提供された文章:

______________________________

岐阜県の語源・由来

岐阜の地は古く「井口(いのくち)」と呼ばれていたが、永禄10年(1567年)、当時「井口城」や「稲葉山城」と呼ばれていた城を織田信長が陥落し、「岐阜」に改称した。
正式な改称時期は、「井口を改めて岐阜とする」とした天正3年(1575年)である。
命名者については、織田信長が命名したとする説と、織田信長の命により尾張の政秀寺の僧侶であった沢彦宗恩が命名したとする説がある。

「岐阜」という地名になった由来についても諸説あり、以下の二説が通説となっている。
1.中国で縁起の良い地名と言われる、「岐山」「岐陽」「岐阜」の中から選定した説。
2.「岐」は「周の文王が岐山より起こり、天下を定む」という中国の故事にちなみ、「阜」は孔子の生誕地「曲阜」から、太平と学問の地となるようにという願いに由来する説。

上記二説が通説となっているが、『梅花無尽蔵』には「岐阜陽」、『仁岫録』には「岐陽」とあり、織田信長が改称する以前から、僧侶の間では「岐阜陽」、また略された「岐阜」や「岐陽」と呼ばれていたというのが事実のようである。

______________________________

やること:
岐阜県の語源について書かれた文章をもとに、次の問いに答えてください。
(a) 岐阜の地は古く何と呼ばれていましたか。
(b) 「井口を改めて岐阜とする」とした正式な改称は、いつのことですか。
(c) 『仁岫録』には、どのような呼び名が記されていますか。
記録はこの作業にまったく関わりません。

______________________________

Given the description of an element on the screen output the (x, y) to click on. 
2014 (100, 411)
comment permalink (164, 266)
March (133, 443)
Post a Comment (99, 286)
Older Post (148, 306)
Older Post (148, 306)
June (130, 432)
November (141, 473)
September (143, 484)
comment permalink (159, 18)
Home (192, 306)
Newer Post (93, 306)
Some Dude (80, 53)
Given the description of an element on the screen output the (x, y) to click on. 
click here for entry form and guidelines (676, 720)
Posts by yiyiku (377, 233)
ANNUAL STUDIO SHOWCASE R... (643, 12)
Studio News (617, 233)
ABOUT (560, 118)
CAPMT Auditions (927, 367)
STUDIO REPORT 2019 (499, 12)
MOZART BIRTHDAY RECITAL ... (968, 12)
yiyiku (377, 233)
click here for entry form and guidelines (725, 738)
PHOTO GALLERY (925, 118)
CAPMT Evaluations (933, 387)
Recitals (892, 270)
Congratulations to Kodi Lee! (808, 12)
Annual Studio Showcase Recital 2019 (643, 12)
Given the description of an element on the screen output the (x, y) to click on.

______________________________

回答:
(a) 岐阜の地は古く「井口(いのくち)」と呼ばれていました。
(b) 正式な改称は天正3年(1575年)のことです。
(c) 『仁岫録』には「岐陽」と記されています。